Based on a song from Robert Louis Stevenson’s Treasure Island, the subtitle of Gore Verbinski's newest Pirates of the Caribbean movie, “Dead Man’s Chest,” is actually a pun. Taken literally, it refers to the chest cavity of Davy Jones (Bill Nighy), the (un)dead captain of the Flying Dutchman. Jones’ torso is of interest here because it is actually empty—Jones having carved out his own heart due to loneliness (or heartbreak), locked it in an elaborate wooden chest, and then buried on a remote island. In this way, Jones was attempting to rid himself of a potential weakness, but in practice he succeeds only in displacing and externalizing that vulnerability. The heart, together with the (wooden) chest now containing it, therefore, become Jones’ Achilles heel, insofar as the destruction of the heart will cause Jones to lose his powers, and all of those (dead or undead) who have previously sold their souls to him would thereby be released from their debts.

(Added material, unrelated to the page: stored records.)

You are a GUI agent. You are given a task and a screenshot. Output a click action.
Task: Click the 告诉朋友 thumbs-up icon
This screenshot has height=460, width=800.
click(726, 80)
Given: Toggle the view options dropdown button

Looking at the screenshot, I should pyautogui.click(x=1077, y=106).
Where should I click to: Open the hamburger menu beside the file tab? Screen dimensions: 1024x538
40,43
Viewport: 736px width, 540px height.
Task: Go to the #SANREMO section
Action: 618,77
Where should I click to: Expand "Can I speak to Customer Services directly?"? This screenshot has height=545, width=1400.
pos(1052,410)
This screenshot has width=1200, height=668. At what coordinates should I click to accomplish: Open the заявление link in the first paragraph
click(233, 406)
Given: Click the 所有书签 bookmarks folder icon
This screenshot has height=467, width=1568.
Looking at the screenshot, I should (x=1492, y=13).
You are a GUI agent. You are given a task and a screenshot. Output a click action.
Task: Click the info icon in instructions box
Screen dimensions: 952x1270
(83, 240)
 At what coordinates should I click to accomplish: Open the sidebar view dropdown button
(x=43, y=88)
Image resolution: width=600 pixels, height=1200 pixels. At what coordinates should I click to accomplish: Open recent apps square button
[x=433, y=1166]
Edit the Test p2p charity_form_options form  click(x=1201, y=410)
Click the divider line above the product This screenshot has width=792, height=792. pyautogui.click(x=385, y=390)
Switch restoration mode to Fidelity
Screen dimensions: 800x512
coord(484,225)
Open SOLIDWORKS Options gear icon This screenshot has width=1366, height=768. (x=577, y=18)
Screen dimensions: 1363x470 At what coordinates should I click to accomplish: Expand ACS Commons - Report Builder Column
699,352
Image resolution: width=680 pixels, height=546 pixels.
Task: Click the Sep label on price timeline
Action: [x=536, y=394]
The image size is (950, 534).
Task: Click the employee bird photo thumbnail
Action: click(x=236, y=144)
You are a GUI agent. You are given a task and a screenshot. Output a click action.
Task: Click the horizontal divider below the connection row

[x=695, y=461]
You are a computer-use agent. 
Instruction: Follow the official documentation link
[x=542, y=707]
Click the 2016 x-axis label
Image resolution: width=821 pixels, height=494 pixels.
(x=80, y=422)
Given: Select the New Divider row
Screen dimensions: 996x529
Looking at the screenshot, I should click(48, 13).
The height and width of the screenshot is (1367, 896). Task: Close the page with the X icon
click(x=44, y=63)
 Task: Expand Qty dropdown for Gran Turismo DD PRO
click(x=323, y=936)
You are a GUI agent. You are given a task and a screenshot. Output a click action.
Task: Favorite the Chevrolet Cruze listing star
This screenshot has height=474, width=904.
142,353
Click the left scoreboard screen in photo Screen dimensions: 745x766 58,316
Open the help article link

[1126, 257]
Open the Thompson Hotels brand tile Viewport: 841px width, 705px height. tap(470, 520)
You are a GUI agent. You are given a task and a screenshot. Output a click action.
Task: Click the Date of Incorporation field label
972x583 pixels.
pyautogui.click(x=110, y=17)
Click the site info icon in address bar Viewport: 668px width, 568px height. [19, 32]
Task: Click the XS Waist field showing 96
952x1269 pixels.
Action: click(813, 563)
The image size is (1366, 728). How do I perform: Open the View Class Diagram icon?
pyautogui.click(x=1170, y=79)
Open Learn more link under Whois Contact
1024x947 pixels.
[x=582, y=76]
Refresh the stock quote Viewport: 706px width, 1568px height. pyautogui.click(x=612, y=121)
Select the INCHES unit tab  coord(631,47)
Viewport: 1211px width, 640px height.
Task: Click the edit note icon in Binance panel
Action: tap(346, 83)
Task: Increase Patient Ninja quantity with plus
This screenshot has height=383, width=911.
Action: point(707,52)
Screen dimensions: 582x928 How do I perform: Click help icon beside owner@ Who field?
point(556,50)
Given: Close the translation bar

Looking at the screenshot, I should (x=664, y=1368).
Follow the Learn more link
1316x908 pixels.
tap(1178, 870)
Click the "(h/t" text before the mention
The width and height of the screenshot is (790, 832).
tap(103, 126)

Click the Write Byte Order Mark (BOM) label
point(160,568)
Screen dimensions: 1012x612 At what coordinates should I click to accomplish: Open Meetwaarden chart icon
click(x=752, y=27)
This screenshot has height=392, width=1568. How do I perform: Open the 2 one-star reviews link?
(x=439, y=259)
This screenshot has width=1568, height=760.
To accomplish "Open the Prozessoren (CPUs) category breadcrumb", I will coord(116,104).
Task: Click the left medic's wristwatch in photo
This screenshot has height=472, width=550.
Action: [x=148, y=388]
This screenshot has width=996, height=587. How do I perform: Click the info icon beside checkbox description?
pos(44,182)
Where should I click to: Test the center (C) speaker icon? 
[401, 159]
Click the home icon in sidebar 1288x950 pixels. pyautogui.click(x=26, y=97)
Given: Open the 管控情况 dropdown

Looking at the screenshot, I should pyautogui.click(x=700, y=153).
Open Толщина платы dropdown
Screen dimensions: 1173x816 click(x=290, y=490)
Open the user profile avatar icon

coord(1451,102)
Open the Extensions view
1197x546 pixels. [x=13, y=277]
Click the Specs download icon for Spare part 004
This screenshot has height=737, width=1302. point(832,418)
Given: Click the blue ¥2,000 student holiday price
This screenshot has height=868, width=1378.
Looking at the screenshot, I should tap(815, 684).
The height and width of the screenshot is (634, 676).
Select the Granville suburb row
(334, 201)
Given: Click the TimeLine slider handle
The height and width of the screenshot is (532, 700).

Among those who had sold their souls to Davy Jones is the movie’s protagonist, Captain Jack Sparrow (Johnny Depp), who previously made a Mephistophelean pact with Jones in order to acquire his ship, the Black Pearl. Now that his debt has come due (condemning Sparrow to spend a century working on Jones’ ghost ship), Sparrow’s only hope lies in finding the buried chest (and the heart it contains), and destroying it.
Although ostensibly a sequel to Pirates of the Caribbean: The Curse of the Black Pearl (Gore Verbinski, 2003), Dead Man’s Chest can perhaps be more profitably viewed as an unorthodox sequel to Hayao Miyazaki’s 2004 animated feature, Howl’s Moving Castle (Hauru no ugoku shiro). In particular, Castle, like Chest, revolves around a displaced heart—in this case, that of the sorcerer Howl (voiced by Takuya Kimura in the Japanese version, and by Christian Bale in the English), who dreams longingly of a fantastic moving castle. In an exquisite moment of wish-fulfillment, Howl’s own heart is then transferred to a falling star, which then becomes animated as the fire demon Calcifer—the soul and furnace of the gothic “moving castle” which Howl had dreamed of possessing. This displaced heart then comes to assume an unanticipated significance when Howl is joined by Sophie (Chieko Baisho/Emily Mortimer, Jean Simmons)—a girl who has been transformed into an old lady by a curse, but who subsequently travels with Howl in the castle and effectively "steals his heart."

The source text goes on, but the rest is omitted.